Most patients don’t have osteoarthritis severe enough in both knees to make replacing them both necessary. For those like Kyle who do, choosing a bilateral knee replacement — where replacements are fitted to both knees during one procedure — can mean less time recovering than doing one knee at a time.

“We use MAKO Robotic-Arm Assisted Technology, which customizes the placement and fitting of each replacement into the knee,” Dr. Foret says. “When someone chooses a bilateral knee replacement, we typically start with one of the legs, and once that knee is done, we move to the other leg, but this allows us to preform both knee replacements in one trip to the operating room.”
Kyle spent only one night in the hospital before heading home the next morning.

“The surgery itself was kind of hurry up and wait, but it went well, and the nurses at CHRISTUS Ochsner St. Patrick Hospital were great,” Kyle says. “I had to use a crutch, but I could physically put weight on both my knees the next morning.”

A SINGLE RECOVERY

Kyle began walking less than a day after his surgery, and he was back to walking without assistance one week later. “I went to physical therapy up to the end of the year,” Kyle says. “I used a walker the first week after I left the hospital, but by the time the next week rolled around, I didn’t need a walker or a cane. I wasn’t trying to win a competition with my walking or anything, but I was doing well.”
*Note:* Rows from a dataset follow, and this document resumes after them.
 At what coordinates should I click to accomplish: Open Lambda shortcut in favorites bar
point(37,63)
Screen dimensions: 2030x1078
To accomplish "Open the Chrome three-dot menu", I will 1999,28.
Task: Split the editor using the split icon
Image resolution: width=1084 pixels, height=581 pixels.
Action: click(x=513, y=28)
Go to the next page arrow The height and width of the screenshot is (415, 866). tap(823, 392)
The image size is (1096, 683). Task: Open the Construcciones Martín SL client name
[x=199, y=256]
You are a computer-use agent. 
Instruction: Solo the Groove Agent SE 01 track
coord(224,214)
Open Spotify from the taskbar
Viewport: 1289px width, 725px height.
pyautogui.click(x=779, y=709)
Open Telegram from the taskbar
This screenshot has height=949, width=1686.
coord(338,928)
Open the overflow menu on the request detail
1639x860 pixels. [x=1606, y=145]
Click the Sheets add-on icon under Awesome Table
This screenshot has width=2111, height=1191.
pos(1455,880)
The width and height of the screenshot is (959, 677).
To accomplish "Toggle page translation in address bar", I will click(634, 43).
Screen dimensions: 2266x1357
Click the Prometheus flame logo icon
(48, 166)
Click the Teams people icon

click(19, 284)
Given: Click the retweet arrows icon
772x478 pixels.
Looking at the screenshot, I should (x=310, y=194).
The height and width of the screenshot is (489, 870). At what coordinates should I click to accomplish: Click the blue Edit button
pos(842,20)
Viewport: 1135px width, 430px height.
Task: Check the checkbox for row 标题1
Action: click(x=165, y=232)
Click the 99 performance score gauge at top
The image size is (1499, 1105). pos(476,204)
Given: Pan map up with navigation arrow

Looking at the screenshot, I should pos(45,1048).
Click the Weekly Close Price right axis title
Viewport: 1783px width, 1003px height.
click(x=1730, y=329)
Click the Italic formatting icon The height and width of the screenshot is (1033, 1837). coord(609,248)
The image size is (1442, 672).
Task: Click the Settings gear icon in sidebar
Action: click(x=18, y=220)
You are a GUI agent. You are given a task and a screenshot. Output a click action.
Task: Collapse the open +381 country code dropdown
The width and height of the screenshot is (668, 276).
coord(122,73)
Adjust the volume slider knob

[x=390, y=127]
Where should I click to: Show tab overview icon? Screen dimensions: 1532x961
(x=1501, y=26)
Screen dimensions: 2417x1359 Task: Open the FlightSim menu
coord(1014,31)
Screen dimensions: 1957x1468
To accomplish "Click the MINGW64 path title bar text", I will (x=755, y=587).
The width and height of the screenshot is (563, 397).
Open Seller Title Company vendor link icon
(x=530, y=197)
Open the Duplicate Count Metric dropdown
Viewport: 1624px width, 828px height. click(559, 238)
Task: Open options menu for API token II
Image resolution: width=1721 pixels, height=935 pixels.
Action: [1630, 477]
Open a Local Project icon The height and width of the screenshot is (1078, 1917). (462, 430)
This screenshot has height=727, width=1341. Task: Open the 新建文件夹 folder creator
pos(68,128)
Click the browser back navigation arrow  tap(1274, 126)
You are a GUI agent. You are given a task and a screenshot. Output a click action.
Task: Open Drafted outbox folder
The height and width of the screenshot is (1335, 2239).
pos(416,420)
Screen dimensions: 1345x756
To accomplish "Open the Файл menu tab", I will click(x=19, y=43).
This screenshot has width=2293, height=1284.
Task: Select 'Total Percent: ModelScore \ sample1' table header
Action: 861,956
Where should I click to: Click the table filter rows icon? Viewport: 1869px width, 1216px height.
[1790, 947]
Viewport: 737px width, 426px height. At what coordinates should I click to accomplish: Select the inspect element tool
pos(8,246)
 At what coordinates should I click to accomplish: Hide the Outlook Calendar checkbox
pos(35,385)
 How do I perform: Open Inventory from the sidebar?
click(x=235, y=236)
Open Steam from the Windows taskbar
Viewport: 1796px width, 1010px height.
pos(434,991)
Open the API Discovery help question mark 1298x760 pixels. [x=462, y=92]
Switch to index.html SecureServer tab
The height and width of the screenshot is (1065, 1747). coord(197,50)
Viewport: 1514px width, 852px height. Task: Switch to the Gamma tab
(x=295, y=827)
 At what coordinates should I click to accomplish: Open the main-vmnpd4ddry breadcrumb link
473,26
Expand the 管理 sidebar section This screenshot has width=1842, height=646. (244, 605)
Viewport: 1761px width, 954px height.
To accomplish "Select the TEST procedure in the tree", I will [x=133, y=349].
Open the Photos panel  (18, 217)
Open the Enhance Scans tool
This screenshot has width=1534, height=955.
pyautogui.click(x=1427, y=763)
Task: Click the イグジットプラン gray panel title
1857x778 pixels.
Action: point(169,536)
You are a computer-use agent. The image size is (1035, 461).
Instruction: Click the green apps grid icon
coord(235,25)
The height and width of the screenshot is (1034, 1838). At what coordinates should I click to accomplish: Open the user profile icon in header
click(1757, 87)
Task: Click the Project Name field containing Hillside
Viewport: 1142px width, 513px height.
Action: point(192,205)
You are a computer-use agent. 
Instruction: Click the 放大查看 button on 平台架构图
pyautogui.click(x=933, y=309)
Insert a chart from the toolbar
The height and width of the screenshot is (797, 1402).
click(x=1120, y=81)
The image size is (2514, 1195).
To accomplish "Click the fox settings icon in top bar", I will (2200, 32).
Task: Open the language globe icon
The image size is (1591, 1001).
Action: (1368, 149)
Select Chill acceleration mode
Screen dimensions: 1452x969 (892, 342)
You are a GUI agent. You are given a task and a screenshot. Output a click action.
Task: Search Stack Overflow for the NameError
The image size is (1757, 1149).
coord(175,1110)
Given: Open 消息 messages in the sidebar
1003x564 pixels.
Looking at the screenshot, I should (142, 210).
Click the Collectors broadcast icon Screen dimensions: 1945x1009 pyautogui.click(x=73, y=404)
Of course, recovery from a major surgery like knee replacement is never simple. For Kyle, it took the power of family — his wife Celese, father Jesse and mother Billie Cormier — who helped him get out of the house and keep moving. His father picked him up in the mornings and took Kyle to work with him so Kyle could walk around the office and climb stairs, and his wife made sure he spent time at his boxing gym in the evenings.

“People think they should rest all the time after surgery, but I would say do not try to relax and sleep all day,” Kyle says. “Get up and move around, even if it’s just walking to and from the car, right from the beginning. It makes a huge difference.”